Były emocje, byli, jak to w sporcie, wygrani i przegrani. Oto trzydniowa impreza w naszym reporterskim skrócie:
MIGAWKA #1: BIAŁO-CZERWONI W ZŁOCIE
"Mazurek Dąbrowskiego" usłyszała Janina Sobolewska, zwyciężczyni w kategorii 58 kg. O sobie przypomniał także Andrzej Wroński. 51-letni dziś mistrz świata, trzykrotny mistrz Europy oraz dwukrotny mistrz olimpijski (Seul 1988, Atlanta 1996) nie miał sobie równych w kategorii 130 kg. W ogólnym rozrachunku Polacy sięgnęli po 17 krążków. Biało-Czerwonych w klasyfikacji medalowej wyprzedziła jedynie Rosja.
MIGAWKA #2: NIEPOWTARZALNY JĘZYK
Najliczniej zawody obsadzili Rosjanie, nie zabrakło także Polaków oraz wyposażonych w techniczne cuda Japończyków. Sporą grupę tworzyli także reprezentanci RPA. Około piętnastoosobowa grupa składała się wyłącznie z zawodników rasy białej, która stanowi w RPA jedynie... 8% populacji (80% to ludność o czarnym kolorze skóry). Najbardziej w tej grupie zadziwił jednak język, bo grupa między sobą nie porozumiewała się po angielsku, a w języku...afrikaans!

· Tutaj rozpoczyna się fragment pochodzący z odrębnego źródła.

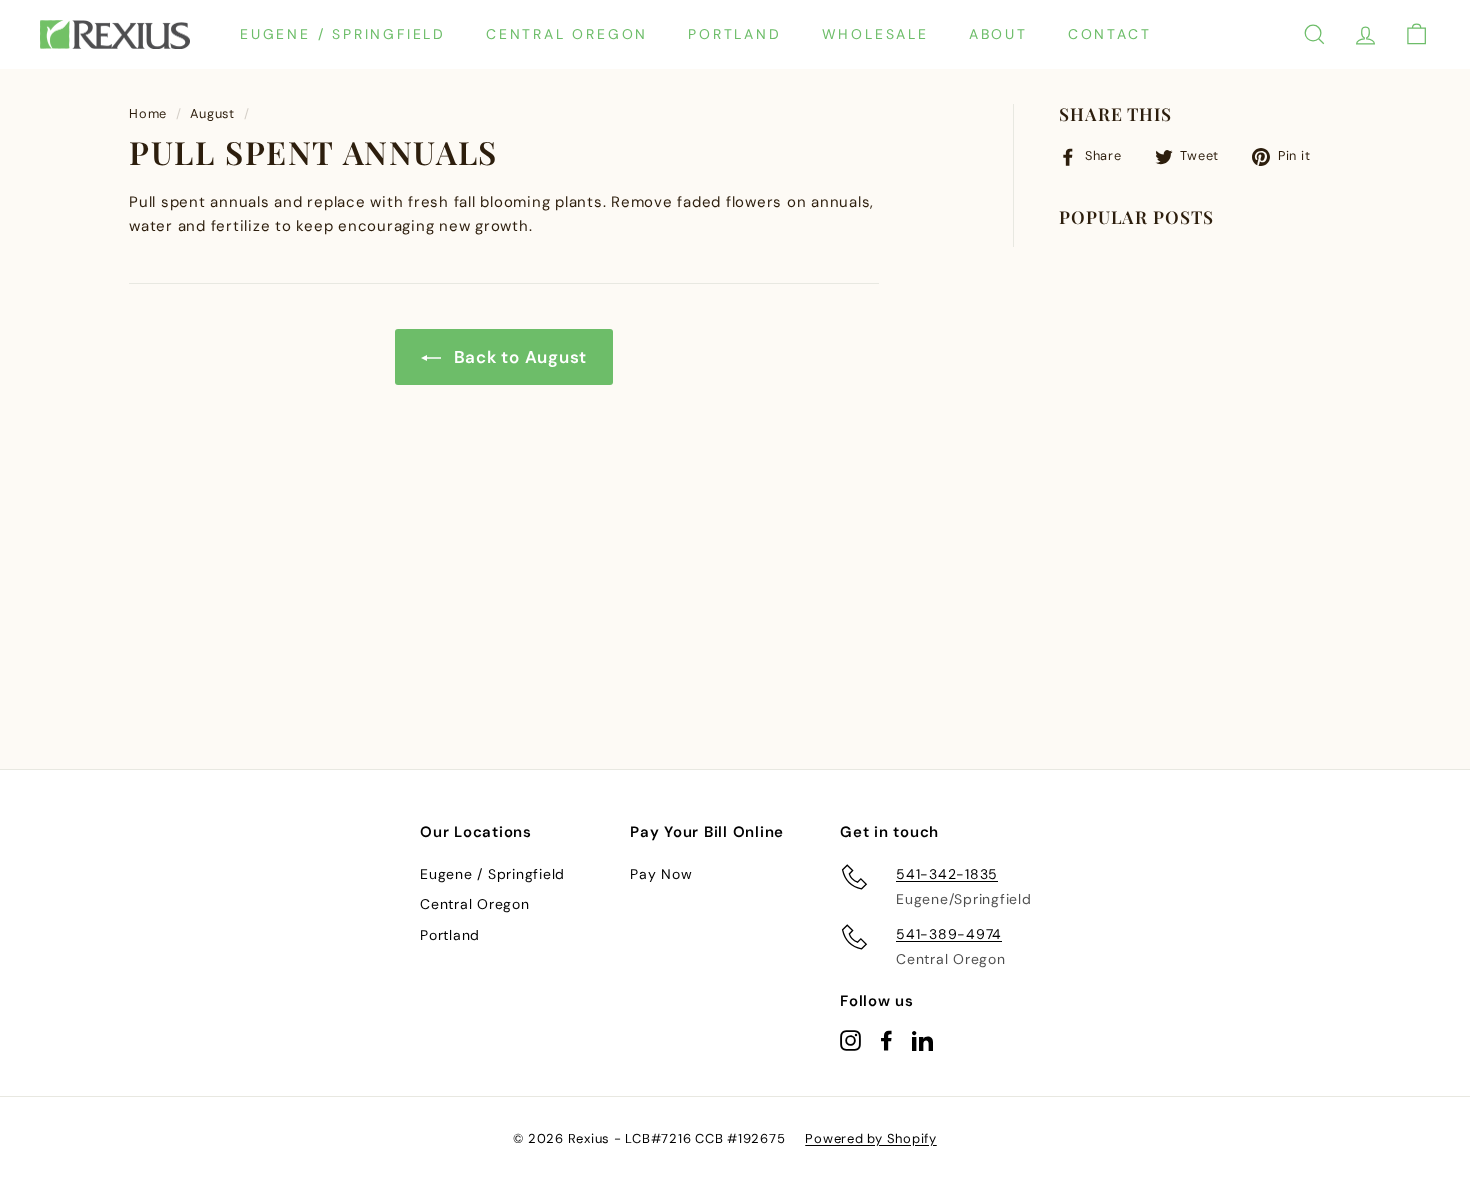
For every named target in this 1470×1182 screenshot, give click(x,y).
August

Afrikaans brzmieniem przypomina holenderski, co nie jest przypadkiem, bo w XVII wieku to właśnie holenderscy kupcy dotarli do wybrzeży dzisiejszego Kapsztadu, który stał się postojem na drodze do Indii oraz Chin. Holendrzy skolonizowali obszar dzisiejszej Republiki Południowej Afryki, do której brzegów Brytyjczycy dotarli dopiero 200 lat później. W RPA afrikaans posługuje się 7 z 54 milionów obywateli. Usłyszeć ten egzotyczny na naszym kontynencie język to niepowtarzalne doświadczenie!
MIGAWKA #3: KAZALI NA SIEBIE CZEKAĆ
W ostatnim dniu turnieju runda finałowa rozpoczęła się z opóźnieniem, bo autobus z zapaśnikami nie dojechał na czas. Spóźnienie wyniosło 30 minut.
MIGAWKA #4: CIAŁO JEDNO, DUCH DRUGIE
Najstarsza kategoria wiekowa to weterani w przedziale wiekowym 65-70. Zdarzało się, że zapaśników łapały skurcze lub posłuszeństwa odmawiały kolana. Czasem musiała interweniować opieka medyczna. Wiecznie żywy duch walki miał nie po drodze z kruchością ludzkiego ciała.
MIGAWKA #5: POZDROWIENIA Z TRANSYLWANII
Przed głównym wejściem do hali zaczepili mnie rumuńscy zapaśnicy, prosząc o moją asystę w pamiątkowym zdjęciu na tle obiektu. Dwóch słusznej postury panów wieku ponad czterdzieści i ponad sześćdziesiąt ubranych było w czerwony dres z żółtym napisem "Romania" na plecach. Towarzyszył im - prawdopodobnie - syn jednego i wnuczek drugiego. Fotka nie mogła być przypadkowa, bo na zdjęciu koniecznie musiał się znaleźć plakat z imprezy. Po wykonaniu swojego zadania oddałem smartfona w ręce "czterdziestki", który z uśmiechem mi podziękował i życzył miłego dnia.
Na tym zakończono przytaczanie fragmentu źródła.